To truly deliver comprehensive insurance protection for private homeowners, there are several further steps needed, said the GDV:

  1. In the future, the insurance industry will only offer fully-integrated residential building insurance, including natural hazards, to all private homeowners in new business, regardless of the risk (location, exposure).
  2. At the same time, German insurers will contractually add elementary protection to the private home insurance policies already in place.
  3. New business and portfolio changes are based on company-specific and risk-based premium calculations.
  4. German insurers will enable new and existing customers to opt out – step by step in return for a written release from liability for municipalities, states and the federal government as well as insurers and intermediaries. “In this exemption from liability, the homeowner waives assistance in the event of natural hazards. Risks of legal action, which are inherent in a mandatory solution, are thus eliminated,” explained the GDV.
  5. From 1 January 2022, new buildings erected in officially designated or provisionally secured flood areas (Water Resources Act) will only be built if the dangers of flooding and heavy rain are completely excluded and backwater taken cover.

The GDV said German insurers will exploit the relationship between risk-based insurance premiums and deductibles as far as possible. “Because many hardships can be mitigated on a purely market basis if deductibles are agreed or adjusted,” it said.

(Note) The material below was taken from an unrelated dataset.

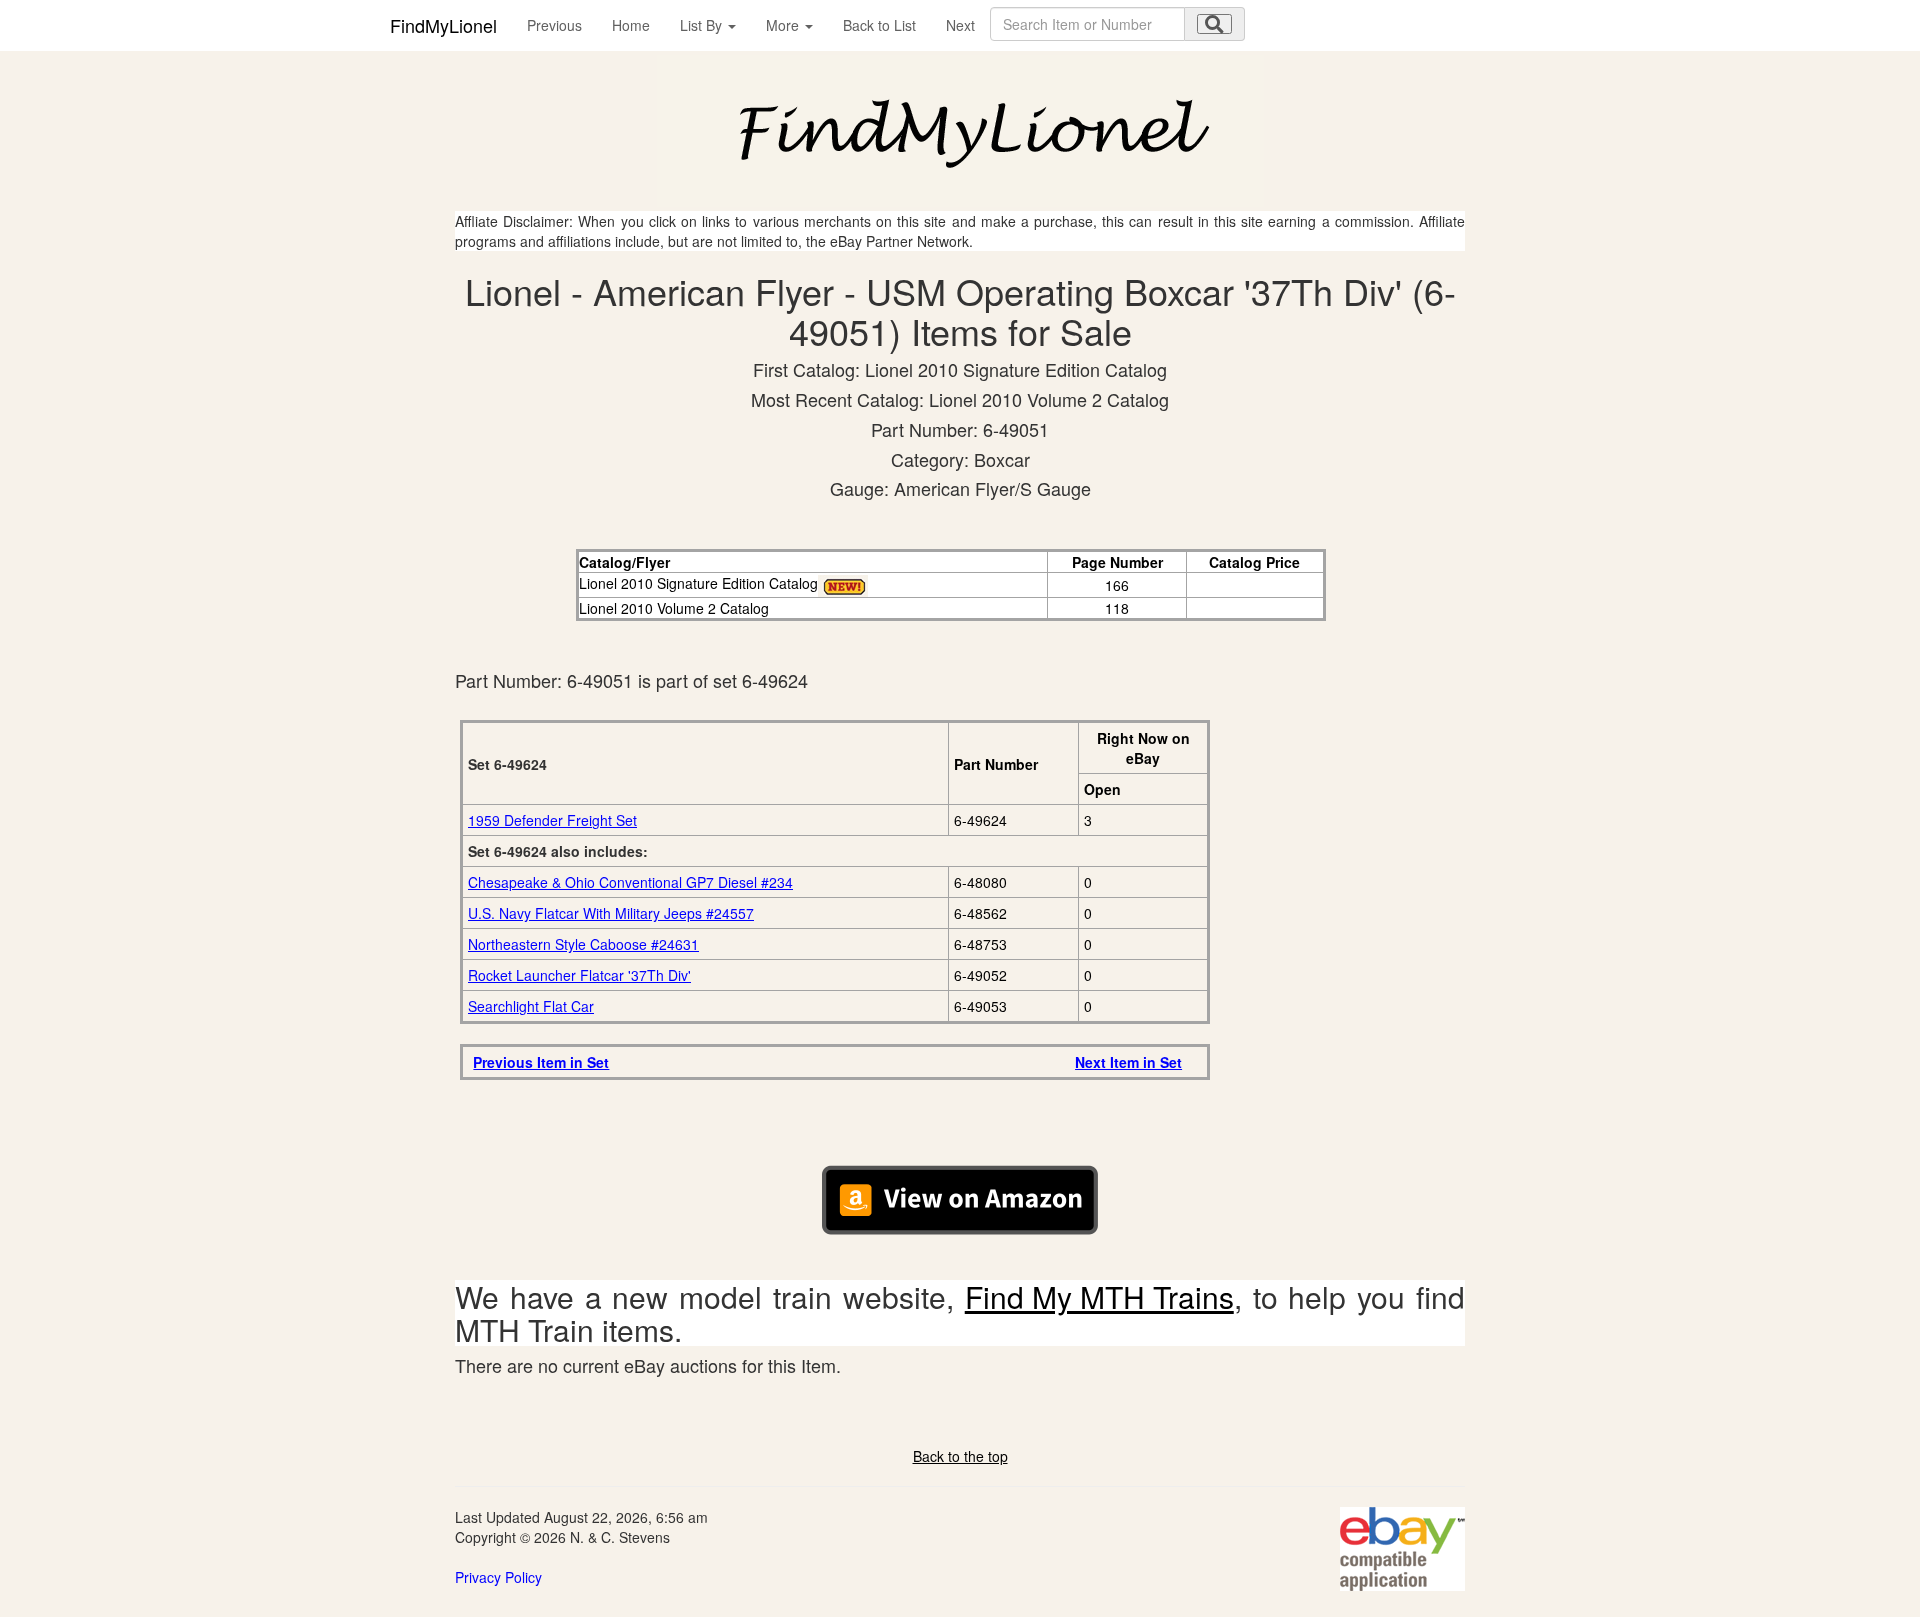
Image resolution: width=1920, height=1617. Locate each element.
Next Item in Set (1128, 1062)
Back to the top (960, 1456)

Finally, the GDV proposed a provision for catastrophic accumulation loss events.

“The German insurers and reinsurers stand for a market-based, risk-based solution. The instruments and insurance capacities of the market therefore have priority. Nevertheless, no one can predict with certainty how damage from natural hazards will develop over the coming decades in terms of intensity, frequency and spatial distribution,” pointed out the association.

“We are in favour of an instrument within the meaning of the overall concept with which the state can provide support in the event of a catastrophic accumulation loss and limit the effects on the market (so-called ‘stop-loss regulation’). The entry threshold for such an instrument would be high – beyond the 200-year damage known today,” stated the GDV.